The two countries this week wrote to the UN confirming they could be “listed ” in the agreement, which they helped to broker at the Copenhagen climate change summit last year.
All large emitters barring Russia have now signalled formal support for the agreement, which aims to limit temperature rises to two degrees and includes voluntary commitments from nations to curb carbon emissions and increase climate funding for the world’s poorest countries.
However, China and India’s listing falls short of full “association” with the accord, and senior negotiators from both countries were yesterday quick to dismiss suggestions that the agreement could replace the faltering UN-backed negotiating texts that are aiming to replace the Kyoto Protocol when it expires in 2012.
The US, backed by Europe, has been pushing for the UN negotiating tracks to be sidelined in favour of negotiations based on the template set out in the Copenhagen Accord. The proposals have been fiercely opposed by developing countries, which are refusing to ditch the Kyoto negotiating process. They fear that such a move would leave industrialised nations without any binding commitments to cut emissions.

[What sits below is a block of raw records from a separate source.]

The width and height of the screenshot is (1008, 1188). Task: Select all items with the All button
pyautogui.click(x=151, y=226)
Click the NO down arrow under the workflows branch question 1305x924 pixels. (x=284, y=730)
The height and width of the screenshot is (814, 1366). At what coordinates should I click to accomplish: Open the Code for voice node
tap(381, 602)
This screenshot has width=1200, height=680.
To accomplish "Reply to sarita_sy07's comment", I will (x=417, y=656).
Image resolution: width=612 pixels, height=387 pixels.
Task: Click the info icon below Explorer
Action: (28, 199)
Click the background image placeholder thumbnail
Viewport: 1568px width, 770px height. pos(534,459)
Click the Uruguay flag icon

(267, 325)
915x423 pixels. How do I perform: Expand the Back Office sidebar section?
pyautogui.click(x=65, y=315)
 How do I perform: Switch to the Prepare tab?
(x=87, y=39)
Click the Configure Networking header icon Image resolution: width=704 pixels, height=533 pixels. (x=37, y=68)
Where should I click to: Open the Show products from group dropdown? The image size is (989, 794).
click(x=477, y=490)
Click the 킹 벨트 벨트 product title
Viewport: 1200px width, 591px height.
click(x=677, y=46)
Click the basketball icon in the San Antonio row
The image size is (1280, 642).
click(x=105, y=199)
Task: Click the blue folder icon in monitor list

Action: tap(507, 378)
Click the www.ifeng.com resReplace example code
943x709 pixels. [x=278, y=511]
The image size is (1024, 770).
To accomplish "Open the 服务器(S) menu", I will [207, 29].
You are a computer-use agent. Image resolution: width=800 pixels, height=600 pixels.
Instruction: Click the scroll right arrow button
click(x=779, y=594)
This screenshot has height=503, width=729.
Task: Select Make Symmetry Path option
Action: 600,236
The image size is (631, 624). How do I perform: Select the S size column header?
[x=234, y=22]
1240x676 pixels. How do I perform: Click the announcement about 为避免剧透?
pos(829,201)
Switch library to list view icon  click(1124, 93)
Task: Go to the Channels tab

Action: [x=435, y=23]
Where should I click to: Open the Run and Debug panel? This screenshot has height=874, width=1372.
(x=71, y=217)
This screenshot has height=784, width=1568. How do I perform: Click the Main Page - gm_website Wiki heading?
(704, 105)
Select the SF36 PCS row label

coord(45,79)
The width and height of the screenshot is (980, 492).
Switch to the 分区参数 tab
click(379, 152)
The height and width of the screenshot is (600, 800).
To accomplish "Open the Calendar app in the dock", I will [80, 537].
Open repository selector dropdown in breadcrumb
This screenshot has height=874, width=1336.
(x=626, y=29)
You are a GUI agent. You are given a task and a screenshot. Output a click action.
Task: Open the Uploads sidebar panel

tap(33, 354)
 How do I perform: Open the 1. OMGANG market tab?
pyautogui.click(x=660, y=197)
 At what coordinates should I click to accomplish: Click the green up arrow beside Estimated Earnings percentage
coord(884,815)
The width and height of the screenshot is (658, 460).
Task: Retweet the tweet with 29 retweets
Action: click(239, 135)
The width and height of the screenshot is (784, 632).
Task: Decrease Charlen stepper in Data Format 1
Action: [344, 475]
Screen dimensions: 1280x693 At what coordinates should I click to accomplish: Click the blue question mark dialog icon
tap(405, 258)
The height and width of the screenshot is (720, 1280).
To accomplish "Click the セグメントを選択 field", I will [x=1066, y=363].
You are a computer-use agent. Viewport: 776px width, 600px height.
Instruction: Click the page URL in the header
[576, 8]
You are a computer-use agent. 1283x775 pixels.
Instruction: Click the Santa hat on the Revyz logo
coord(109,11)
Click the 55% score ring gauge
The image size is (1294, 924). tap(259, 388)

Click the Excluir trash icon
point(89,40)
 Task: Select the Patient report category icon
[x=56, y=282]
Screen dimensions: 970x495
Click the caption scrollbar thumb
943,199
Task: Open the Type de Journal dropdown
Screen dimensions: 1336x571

Arguments over the structure of negotiations dominated much of the Copenhagen summit last year and led to the accord being patched together in the final hours of the meeting.
In the letter to the UN from India, environment and forests minister Rajani Ranjan Rashmi rejected outright suggestions that the Copenhagen Accord should take precedence in this year’s negotiations, insisting “the accord is not a new track of negotiations or a template for outcomes”.
China adopted a similar stance with prime minister Wen Jiabao stating that it is “neither viable nor acceptable” to use the Copenhagen Accord as the starting point for new negotiations.
One of China’s lead negotiators, vice chairman of the National Development and Reform Commission Xie Zhenhua, also insisted yesterday that neither China or India were willing to drop their opposition to US proposals for a mechanism to verify countries’ emission reductions.
According to reports in India’s Hindu newspaper, Xie said that while both countries had agreed to “verification that is non-intrusive” at Copenhagen they would reject any formal verification scheme. “Autonomous efforts must not be subject to MRV [Measurement, Reporting and Verification],” he said, adding that international inspection of emission reductions would represent an “issue of sovereignty”.
With the US and European Union similarly showing little willingness to compromise on the issue of verification, these latest negotiating “red lines” from China and India will further dampen optimism that genuine progress can be delivered towards an international climate change treaty this year.